Supplied material below:
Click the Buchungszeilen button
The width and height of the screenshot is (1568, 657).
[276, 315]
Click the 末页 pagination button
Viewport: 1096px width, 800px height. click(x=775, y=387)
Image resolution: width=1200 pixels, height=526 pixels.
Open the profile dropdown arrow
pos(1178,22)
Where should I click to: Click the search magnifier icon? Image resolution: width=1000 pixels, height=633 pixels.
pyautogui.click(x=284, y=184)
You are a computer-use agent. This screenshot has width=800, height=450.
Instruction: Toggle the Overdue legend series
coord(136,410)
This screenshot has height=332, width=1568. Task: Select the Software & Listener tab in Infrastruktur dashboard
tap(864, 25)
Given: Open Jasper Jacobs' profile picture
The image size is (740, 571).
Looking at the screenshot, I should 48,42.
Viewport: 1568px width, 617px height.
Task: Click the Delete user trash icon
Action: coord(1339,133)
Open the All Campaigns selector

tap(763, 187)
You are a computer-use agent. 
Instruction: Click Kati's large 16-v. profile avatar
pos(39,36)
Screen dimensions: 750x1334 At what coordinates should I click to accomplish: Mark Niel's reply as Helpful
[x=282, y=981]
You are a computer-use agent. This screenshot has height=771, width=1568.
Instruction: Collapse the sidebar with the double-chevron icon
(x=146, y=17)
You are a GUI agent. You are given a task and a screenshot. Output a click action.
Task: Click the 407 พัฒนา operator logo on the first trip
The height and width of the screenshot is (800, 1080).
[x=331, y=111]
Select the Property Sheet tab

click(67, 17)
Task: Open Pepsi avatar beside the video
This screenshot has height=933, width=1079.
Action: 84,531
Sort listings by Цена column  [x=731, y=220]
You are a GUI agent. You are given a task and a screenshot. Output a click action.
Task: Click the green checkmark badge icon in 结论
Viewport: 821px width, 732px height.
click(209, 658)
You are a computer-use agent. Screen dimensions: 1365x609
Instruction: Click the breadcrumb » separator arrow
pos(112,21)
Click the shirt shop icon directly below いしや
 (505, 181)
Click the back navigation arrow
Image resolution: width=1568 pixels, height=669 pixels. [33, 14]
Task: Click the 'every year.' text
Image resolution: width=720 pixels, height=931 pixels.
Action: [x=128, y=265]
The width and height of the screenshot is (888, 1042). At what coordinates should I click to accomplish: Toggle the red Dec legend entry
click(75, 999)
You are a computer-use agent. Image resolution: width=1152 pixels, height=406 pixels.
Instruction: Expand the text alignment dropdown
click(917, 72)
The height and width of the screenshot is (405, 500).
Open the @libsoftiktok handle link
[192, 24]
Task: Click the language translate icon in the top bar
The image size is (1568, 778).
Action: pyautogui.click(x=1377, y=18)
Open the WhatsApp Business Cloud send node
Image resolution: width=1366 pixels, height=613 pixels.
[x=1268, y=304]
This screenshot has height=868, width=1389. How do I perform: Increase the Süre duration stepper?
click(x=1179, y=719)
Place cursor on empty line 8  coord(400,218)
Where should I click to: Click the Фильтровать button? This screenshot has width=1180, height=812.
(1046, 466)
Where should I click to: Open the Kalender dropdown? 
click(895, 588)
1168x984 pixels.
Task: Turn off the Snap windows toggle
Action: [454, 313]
End of Supplied material.
Exercise instructions:
Print each line, exactly as written, from the one that contains "This screenshot has height=868, width=1389." to the end of the data above, with both end lines included and nothing else.

Result of the task:
This screenshot has height=868, width=1389. How do I perform: Increase the Süre duration stepper?
click(x=1179, y=719)
Place cursor on empty line 8  coord(400,218)
Where should I click to: Click the Фильтровать button? This screenshot has width=1180, height=812.
(1046, 466)
Where should I click to: Open the Kalender dropdown? 
click(895, 588)
1168x984 pixels.
Task: Turn off the Snap windows toggle
Action: [454, 313]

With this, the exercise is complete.